Jonah had brought both his Colts and I fired a few rounds from each, but they felt like too much gun for me. The walnut grip on the Trooper handled like big hunk of petrified wood and the four-inch barrel made sighting a bitch. The gun bucked in my hand like that quick, automatic kick when a doctor taps on your knee, and each time the gun bucked a whiff of gunpowder blew back at me. I did slightly better with the Python, but it was still a distinct and familiar treat when I took up my .32 again, like holding hands with an old friend.
At five, we packed up our gear and headed over to the old stagecoach tavern, tucked into a shady hollow not far from the range. We had beer and bread and baked beans and talked about nothing in particular.
"How's your case going?" he asked me. "You turned up anything yet?"
I shook my head. "I've got some things I may want to talk to you about at some point, but not for now."

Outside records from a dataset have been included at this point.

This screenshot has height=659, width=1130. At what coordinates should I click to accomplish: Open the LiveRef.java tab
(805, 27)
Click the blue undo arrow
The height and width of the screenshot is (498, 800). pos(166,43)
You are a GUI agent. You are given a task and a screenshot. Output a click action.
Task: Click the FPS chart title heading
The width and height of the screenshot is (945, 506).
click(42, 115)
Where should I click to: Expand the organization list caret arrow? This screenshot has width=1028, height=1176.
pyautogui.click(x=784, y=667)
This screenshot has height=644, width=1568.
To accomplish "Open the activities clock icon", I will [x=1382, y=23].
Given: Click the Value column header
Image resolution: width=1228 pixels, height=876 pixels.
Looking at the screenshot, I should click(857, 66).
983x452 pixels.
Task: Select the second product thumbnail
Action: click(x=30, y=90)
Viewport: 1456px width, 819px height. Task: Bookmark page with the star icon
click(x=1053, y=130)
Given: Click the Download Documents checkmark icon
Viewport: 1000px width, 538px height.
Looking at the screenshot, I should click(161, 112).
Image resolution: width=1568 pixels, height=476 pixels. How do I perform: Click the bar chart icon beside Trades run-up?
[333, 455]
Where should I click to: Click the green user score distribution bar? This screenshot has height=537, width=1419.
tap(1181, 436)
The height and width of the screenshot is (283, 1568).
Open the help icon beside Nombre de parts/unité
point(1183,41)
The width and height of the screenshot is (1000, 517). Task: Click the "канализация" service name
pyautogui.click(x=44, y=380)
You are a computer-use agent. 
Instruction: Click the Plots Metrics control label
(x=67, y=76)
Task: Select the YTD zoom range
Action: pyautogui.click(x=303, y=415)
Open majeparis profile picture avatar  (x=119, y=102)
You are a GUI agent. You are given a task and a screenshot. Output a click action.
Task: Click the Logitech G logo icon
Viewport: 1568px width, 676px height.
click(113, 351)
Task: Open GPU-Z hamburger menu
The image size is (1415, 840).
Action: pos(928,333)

"You sound bummed out," he said.
I smiled. "I always do this to myself. I want quick results. If I don't get things wrapped up in two days, I get depressed. What about you? Are you okay?"
He shrugged. "I miss my kids. I used to spend Saturdays with them. It was nice you called. Gave me something to do besides mope."
"Yeah, you can watch me mope," I said.
He patted my hand on the table and squeezed it lightly. The gesture was brief and compassionate and I squeezed back.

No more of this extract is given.